[Saved entries]
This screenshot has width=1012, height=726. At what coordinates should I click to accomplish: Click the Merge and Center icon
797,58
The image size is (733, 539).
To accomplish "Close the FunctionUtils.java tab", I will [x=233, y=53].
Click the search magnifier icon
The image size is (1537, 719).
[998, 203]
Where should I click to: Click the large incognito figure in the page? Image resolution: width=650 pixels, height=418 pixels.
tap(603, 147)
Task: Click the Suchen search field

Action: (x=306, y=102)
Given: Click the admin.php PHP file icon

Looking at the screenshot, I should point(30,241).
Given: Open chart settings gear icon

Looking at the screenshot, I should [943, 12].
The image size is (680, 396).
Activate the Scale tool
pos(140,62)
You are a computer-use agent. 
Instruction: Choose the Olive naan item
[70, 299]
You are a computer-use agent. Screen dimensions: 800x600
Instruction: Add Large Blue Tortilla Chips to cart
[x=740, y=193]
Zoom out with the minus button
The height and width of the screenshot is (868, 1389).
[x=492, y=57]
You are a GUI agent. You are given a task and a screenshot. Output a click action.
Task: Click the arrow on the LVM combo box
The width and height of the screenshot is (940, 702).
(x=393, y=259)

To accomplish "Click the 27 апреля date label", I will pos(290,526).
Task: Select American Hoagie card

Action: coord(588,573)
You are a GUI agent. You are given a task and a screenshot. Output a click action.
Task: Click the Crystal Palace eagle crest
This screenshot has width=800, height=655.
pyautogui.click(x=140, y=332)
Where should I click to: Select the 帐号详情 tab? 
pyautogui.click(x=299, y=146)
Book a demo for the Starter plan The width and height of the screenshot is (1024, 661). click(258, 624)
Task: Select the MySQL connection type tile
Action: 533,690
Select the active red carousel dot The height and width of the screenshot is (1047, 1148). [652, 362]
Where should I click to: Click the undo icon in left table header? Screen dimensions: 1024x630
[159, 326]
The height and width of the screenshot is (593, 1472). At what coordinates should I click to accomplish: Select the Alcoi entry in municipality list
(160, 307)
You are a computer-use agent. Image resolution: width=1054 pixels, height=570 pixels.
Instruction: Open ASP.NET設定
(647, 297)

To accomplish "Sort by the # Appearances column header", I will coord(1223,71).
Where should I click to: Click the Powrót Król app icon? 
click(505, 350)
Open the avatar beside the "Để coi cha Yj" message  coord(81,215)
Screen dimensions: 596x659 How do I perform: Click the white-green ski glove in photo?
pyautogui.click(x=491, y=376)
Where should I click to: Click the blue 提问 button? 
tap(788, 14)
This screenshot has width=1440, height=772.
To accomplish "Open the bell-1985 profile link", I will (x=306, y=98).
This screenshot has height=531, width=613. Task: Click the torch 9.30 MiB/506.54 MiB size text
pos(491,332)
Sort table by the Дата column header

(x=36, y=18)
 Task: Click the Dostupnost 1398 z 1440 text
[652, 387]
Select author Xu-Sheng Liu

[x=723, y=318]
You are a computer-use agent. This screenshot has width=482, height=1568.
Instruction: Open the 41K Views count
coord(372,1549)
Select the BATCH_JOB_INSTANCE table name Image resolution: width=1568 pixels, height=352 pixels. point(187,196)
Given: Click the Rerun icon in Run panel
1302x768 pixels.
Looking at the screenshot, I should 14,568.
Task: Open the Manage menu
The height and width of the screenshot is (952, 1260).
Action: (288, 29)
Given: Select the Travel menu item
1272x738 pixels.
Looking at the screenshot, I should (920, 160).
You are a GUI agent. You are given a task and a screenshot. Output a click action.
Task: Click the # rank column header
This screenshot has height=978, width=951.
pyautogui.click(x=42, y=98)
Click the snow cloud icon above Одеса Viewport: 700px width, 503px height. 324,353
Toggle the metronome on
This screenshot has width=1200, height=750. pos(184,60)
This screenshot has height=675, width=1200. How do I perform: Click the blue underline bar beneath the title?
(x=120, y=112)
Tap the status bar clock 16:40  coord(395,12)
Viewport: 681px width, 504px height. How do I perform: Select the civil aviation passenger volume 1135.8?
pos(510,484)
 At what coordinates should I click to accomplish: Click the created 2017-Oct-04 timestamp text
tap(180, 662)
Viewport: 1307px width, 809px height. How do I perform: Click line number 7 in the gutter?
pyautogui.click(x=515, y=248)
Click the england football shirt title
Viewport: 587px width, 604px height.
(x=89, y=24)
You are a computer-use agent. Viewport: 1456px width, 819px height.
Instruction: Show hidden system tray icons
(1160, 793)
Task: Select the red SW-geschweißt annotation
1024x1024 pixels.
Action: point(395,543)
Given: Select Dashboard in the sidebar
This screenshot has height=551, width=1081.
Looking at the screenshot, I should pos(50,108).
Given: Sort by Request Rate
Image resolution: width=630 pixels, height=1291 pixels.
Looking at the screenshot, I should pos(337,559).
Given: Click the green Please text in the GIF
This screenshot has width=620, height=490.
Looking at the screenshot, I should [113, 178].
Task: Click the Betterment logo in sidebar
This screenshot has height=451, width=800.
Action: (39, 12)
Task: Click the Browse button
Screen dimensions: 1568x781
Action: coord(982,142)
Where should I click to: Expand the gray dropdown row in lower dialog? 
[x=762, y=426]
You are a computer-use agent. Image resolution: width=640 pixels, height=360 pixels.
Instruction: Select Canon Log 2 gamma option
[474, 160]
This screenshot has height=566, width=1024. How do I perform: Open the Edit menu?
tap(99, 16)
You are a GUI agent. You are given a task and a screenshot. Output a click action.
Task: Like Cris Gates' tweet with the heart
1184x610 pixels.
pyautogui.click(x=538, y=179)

## GOAL OF THE EXERCISE
The answer is every entry, copied word for word.

## PROBLEM SOLUTION
This screenshot has width=1012, height=726. At what coordinates should I click to accomplish: Click the Merge and Center icon
797,58
The image size is (733, 539).
To accomplish "Close the FunctionUtils.java tab", I will [x=233, y=53].
Click the search magnifier icon
The image size is (1537, 719).
[998, 203]
Where should I click to: Click the large incognito figure in the page? Image resolution: width=650 pixels, height=418 pixels.
tap(603, 147)
Task: Click the Suchen search field

Action: (x=306, y=102)
Given: Click the admin.php PHP file icon

Looking at the screenshot, I should point(30,241).
Given: Open chart settings gear icon

Looking at the screenshot, I should [943, 12].
The image size is (680, 396).
Activate the Scale tool
pos(140,62)
You are a computer-use agent. 
Instruction: Choose the Olive naan item
[70, 299]
You are a computer-use agent. Screen dimensions: 800x600
Instruction: Add Large Blue Tortilla Chips to cart
[x=740, y=193]
Zoom out with the minus button
The height and width of the screenshot is (868, 1389).
[x=492, y=57]
You are a GUI agent. You are given a task and a screenshot. Output a click action.
Task: Click the arrow on the LVM combo box
The width and height of the screenshot is (940, 702).
(x=393, y=259)

To accomplish "Click the 27 апреля date label", I will pos(290,526).
Task: Select American Hoagie card

Action: coord(588,573)
You are a GUI agent. You are given a task and a screenshot. Output a click action.
Task: Click the Crystal Palace eagle crest
This screenshot has width=800, height=655.
pyautogui.click(x=140, y=332)
Where should I click to: Select the 帐号详情 tab? 
pyautogui.click(x=299, y=146)
Book a demo for the Starter plan The width and height of the screenshot is (1024, 661). click(258, 624)
Task: Select the MySQL connection type tile
Action: 533,690
Select the active red carousel dot The height and width of the screenshot is (1047, 1148). [652, 362]
Where should I click to: Click the undo icon in left table header? Screen dimensions: 1024x630
[159, 326]
The height and width of the screenshot is (593, 1472). At what coordinates should I click to accomplish: Select the Alcoi entry in municipality list
(160, 307)
You are a computer-use agent. Image resolution: width=1054 pixels, height=570 pixels.
Instruction: Open ASP.NET設定
(647, 297)

To accomplish "Sort by the # Appearances column header", I will coord(1223,71).
Where should I click to: Click the Powrót Król app icon? 
click(505, 350)
Open the avatar beside the "Để coi cha Yj" message  coord(81,215)
Screen dimensions: 596x659 How do I perform: Click the white-green ski glove in photo?
pyautogui.click(x=491, y=376)
Where should I click to: Click the blue 提问 button? 
tap(788, 14)
This screenshot has width=1440, height=772.
To accomplish "Open the bell-1985 profile link", I will (x=306, y=98).
This screenshot has height=531, width=613. Task: Click the torch 9.30 MiB/506.54 MiB size text
pos(491,332)
Sort table by the Дата column header

(x=36, y=18)
 Task: Click the Dostupnost 1398 z 1440 text
[652, 387]
Select author Xu-Sheng Liu

[x=723, y=318]
You are a computer-use agent. This screenshot has width=482, height=1568.
Instruction: Open the 41K Views count
coord(372,1549)
Select the BATCH_JOB_INSTANCE table name Image resolution: width=1568 pixels, height=352 pixels. point(187,196)
Given: Click the Rerun icon in Run panel
1302x768 pixels.
Looking at the screenshot, I should 14,568.
Task: Open the Manage menu
The height and width of the screenshot is (952, 1260).
Action: (288, 29)
Given: Select the Travel menu item
1272x738 pixels.
Looking at the screenshot, I should (920, 160).
You are a GUI agent. You are given a task and a screenshot. Output a click action.
Task: Click the # rank column header
This screenshot has height=978, width=951.
pyautogui.click(x=42, y=98)
Click the snow cloud icon above Одеса Viewport: 700px width, 503px height. 324,353
Toggle the metronome on
This screenshot has width=1200, height=750. pos(184,60)
This screenshot has height=675, width=1200. How do I perform: Click the blue underline bar beneath the title?
(x=120, y=112)
Tap the status bar clock 16:40  coord(395,12)
Viewport: 681px width, 504px height. How do I perform: Select the civil aviation passenger volume 1135.8?
pos(510,484)
 At what coordinates should I click to accomplish: Click the created 2017-Oct-04 timestamp text
tap(180, 662)
Viewport: 1307px width, 809px height. How do I perform: Click line number 7 in the gutter?
pyautogui.click(x=515, y=248)
Click the england football shirt title
Viewport: 587px width, 604px height.
(x=89, y=24)
You are a computer-use agent. Viewport: 1456px width, 819px height.
Instruction: Show hidden system tray icons
(1160, 793)
Task: Select the red SW-geschweißt annotation
1024x1024 pixels.
Action: point(395,543)
Given: Select Dashboard in the sidebar
This screenshot has height=551, width=1081.
Looking at the screenshot, I should pos(50,108).
Given: Sort by Request Rate
Image resolution: width=630 pixels, height=1291 pixels.
Looking at the screenshot, I should pos(337,559).
Given: Click the green Please text in the GIF
This screenshot has width=620, height=490.
Looking at the screenshot, I should [113, 178].
Task: Click the Betterment logo in sidebar
This screenshot has height=451, width=800.
Action: (39, 12)
Task: Click the Browse button
Screen dimensions: 1568x781
Action: coord(982,142)
Where should I click to: Expand the gray dropdown row in lower dialog? 
[x=762, y=426]
You are a computer-use agent. Image resolution: width=640 pixels, height=360 pixels.
Instruction: Select Canon Log 2 gamma option
[474, 160]
This screenshot has height=566, width=1024. How do I perform: Open the Edit menu?
tap(99, 16)
You are a GUI agent. You are given a task and a screenshot. Output a click action.
Task: Like Cris Gates' tweet with the heart
1184x610 pixels.
pyautogui.click(x=538, y=179)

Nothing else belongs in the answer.